En este tira y afloja, miembros relevantes del Congreso y los organismos de seguridad y espionaje van decantándose por la versión de los acontecimientos que considera intolerable el papel saudí. El ultimo movimiento en este terreno es la recomendación al presidente Bush por el Consejo Nacional de Seguridad de que transmita a Riad un inequívoco ultimátum: si en tres meses no yugula la financiación del extremismo fundamentalista, Washington adoptará medidas para conseguirlo.
El rastreo por expertos de EE UU de las finanzas del integrismo armado concluye que la mayoría de sus fondos, camuflados como ayuda caritativa, proceden de la teocracia corrupta manejada por la familia Saud, que practica la versión más rigorista del islam. Pero casi 15 meses después del 11-S, Riad sigue sin establecer mecanismos verificables para impedirlo.
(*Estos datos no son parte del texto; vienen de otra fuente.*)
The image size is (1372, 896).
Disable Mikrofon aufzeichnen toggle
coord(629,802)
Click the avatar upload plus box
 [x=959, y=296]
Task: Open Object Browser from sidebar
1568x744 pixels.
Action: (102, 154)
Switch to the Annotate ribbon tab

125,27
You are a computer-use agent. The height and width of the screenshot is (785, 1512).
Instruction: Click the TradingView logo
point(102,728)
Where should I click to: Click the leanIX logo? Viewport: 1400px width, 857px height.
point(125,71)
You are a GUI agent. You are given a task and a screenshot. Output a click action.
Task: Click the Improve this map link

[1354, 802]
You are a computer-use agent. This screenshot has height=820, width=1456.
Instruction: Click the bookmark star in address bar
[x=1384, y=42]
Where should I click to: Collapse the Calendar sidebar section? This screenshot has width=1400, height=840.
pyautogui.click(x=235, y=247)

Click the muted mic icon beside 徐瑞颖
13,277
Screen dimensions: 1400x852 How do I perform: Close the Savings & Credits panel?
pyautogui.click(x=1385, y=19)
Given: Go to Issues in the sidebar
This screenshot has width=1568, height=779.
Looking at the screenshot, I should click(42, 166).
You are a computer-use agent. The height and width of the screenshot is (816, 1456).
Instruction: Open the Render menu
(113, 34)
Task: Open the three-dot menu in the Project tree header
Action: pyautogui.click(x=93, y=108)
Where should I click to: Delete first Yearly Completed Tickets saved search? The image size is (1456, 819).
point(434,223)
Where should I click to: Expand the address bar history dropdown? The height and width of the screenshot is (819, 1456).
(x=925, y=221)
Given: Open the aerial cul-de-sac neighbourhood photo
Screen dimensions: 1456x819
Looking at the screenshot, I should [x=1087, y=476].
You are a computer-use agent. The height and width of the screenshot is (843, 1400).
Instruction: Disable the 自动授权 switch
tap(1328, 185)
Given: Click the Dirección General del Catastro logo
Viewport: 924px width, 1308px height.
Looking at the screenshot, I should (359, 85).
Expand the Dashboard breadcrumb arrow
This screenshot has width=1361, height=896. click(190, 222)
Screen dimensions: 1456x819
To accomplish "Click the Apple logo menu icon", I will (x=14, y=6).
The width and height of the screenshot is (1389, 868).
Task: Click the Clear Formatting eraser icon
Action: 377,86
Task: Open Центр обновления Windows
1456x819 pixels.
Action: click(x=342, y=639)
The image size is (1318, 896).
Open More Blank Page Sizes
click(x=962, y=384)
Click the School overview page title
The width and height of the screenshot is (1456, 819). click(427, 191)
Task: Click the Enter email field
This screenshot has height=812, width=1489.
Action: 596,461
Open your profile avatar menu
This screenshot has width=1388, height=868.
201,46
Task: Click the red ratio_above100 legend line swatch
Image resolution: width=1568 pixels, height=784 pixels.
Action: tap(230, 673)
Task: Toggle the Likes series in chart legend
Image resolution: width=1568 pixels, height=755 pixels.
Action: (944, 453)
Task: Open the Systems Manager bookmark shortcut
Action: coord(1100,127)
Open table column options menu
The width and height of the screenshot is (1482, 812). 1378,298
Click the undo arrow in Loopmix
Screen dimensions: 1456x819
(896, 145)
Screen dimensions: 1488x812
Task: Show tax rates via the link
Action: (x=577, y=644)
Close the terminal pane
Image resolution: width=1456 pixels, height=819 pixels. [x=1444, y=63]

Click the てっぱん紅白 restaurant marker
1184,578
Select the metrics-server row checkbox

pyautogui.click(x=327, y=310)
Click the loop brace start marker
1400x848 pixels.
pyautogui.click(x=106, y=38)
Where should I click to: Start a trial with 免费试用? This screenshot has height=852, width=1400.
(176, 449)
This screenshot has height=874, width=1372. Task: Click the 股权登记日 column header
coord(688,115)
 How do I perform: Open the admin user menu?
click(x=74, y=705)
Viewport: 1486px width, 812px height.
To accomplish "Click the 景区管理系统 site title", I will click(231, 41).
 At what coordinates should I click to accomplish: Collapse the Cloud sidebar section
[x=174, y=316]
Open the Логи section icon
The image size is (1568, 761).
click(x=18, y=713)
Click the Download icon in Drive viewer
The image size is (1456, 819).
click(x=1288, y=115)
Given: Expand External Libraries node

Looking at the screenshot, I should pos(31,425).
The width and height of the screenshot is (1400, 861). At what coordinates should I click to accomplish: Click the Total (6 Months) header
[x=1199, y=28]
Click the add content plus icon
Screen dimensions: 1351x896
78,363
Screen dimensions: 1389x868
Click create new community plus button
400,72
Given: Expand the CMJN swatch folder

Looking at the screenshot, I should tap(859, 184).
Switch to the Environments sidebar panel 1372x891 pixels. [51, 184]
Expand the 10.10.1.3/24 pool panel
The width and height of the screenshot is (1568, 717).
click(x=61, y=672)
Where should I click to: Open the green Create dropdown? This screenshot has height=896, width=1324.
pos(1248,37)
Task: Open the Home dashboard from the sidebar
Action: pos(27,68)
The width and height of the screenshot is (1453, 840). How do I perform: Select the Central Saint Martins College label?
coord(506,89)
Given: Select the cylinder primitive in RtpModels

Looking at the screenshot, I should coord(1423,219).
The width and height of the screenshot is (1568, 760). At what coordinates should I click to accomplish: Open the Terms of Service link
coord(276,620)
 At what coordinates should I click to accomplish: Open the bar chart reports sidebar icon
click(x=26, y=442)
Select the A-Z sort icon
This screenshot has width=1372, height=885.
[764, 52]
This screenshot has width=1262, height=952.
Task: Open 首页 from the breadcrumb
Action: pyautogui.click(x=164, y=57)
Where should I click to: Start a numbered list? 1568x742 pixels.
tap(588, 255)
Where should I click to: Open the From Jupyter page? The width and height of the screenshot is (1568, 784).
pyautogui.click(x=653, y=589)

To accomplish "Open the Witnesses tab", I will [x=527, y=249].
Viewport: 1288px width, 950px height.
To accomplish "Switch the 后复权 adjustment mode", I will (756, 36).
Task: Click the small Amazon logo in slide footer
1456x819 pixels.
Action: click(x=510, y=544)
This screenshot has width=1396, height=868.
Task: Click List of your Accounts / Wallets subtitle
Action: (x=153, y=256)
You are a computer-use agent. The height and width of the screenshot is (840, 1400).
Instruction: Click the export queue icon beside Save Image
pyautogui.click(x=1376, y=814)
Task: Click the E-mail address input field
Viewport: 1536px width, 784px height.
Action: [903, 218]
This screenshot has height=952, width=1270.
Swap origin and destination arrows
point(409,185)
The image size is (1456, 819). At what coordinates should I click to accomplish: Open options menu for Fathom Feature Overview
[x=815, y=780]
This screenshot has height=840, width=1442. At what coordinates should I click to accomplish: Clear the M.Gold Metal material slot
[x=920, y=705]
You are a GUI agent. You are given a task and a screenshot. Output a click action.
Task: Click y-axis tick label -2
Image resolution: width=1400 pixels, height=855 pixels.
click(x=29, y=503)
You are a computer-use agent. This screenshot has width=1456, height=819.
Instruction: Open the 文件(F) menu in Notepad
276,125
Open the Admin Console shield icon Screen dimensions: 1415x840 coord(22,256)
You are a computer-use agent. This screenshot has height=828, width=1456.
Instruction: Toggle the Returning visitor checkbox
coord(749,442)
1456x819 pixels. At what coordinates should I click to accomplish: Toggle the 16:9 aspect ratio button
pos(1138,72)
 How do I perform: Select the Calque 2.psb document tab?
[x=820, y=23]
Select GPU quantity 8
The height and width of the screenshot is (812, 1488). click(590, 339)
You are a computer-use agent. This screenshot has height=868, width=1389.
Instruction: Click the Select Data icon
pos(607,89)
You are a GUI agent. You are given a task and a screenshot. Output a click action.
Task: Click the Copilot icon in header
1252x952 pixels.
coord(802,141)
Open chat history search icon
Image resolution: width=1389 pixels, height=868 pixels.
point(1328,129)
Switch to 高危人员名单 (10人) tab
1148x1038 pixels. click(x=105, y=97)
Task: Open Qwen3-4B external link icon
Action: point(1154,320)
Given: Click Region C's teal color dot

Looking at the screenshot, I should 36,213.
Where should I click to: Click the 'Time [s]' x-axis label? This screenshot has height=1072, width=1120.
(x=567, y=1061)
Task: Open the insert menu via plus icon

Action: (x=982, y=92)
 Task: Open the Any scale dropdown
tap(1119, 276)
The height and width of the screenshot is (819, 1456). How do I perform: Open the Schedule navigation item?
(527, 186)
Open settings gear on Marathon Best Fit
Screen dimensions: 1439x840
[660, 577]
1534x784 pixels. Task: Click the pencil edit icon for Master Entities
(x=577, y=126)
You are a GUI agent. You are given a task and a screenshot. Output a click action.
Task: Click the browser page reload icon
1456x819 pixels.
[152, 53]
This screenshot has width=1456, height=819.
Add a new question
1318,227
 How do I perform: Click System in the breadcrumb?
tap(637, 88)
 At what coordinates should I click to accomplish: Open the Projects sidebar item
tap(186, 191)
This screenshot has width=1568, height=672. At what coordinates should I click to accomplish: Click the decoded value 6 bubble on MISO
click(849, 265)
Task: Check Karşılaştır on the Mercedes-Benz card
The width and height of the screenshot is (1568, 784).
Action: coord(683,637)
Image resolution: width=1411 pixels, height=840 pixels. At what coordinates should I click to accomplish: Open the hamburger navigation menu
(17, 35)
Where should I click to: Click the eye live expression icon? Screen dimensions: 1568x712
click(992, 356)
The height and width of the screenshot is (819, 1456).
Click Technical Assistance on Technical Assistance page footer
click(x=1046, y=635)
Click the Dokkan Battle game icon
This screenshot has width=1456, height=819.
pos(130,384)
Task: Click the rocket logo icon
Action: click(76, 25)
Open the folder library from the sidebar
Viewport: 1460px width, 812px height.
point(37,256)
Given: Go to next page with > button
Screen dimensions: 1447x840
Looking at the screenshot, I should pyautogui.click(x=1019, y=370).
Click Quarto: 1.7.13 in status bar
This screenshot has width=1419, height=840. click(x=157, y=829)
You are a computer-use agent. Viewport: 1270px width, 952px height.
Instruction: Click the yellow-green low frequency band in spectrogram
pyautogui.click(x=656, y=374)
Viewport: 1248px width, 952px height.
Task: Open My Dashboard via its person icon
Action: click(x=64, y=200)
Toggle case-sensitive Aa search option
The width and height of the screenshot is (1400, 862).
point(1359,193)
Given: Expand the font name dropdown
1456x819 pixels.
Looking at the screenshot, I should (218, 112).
Washington maneja una lista de una decena de prominentes benefactores de Al Qaeda y otros grupos terroristas en la que sus dos terceras partes son saudíes, y la idea que se abre paso tras el informe del Consejo de Seguridad es presentar a Riad la evidencia antes de adoptar medidas contundentes. La decisión aparente de confrontar al régimen saudí con las pruebas de su comportamiento como mínimo negligente se ha producido inmediatamente después de que los atónitos estadounidenses se enterasen por una investigación parlamentaria de que contribuciones regulares de la esposa del embajador de Riad en Washington -príncipe Bandar Bin Sultan, un viejo amigo de Bush vinculado a los negocios petrolíferos- habían acabado indirectamente en manos de dos de los protagonistas del 11-S.
En la oblicua posición de Bush hacia la casa de Saud juegan decisivamente varios factores. El más coyuntural es que el presidente no parece dispuesto a enajenarse a un aliado clave en vísperas de un eventual ataque contra Irak. Los saudíes han reiterado que no permitirán el uso de su país como plataforma bélica, pero sus declaraciones contradictorias tras la aprobación por el Consejo de Seguridad de la ONU de la resolución 1.441 dejan la puerta abierta a que, llegado el caso, EE UU pudiera usar el decisivo centro de mando y control que posee en territorio saudí. El petróleo es el factor estructural y decisivo. En caso de conflicto armado en Oriente Próximo, EE UU volverá a depender por completo de los saudíes para evitar un terremoto en los precios como el que sucedió tras la guerra del Golfo, en 1991.
Pero el malestar imparable de los estadounidenses y su presión sobre el poder hace cada día más difícil a la Casa Blanca sostener una actitud dictada exclusivamente por los intereses económicos del imperio. Con el beneplácito de sus conciudadanos, Bush ha hecho de la lucha contra el terror islamista prioridad absoluta de su mandato. La abierta desgana de Riad para combatir este fanatismo armado, al que también nutre doctrinalmente, veda la continuidad de un modelo histórico consistente en petróleo barato, bases militares y cheques a discreción para la industria armamentista de EE UU. Por eso, para ejercer la autoridad moral que reclama, Washington debe replantear urgentemente en términos de decencia su política hacia Riad.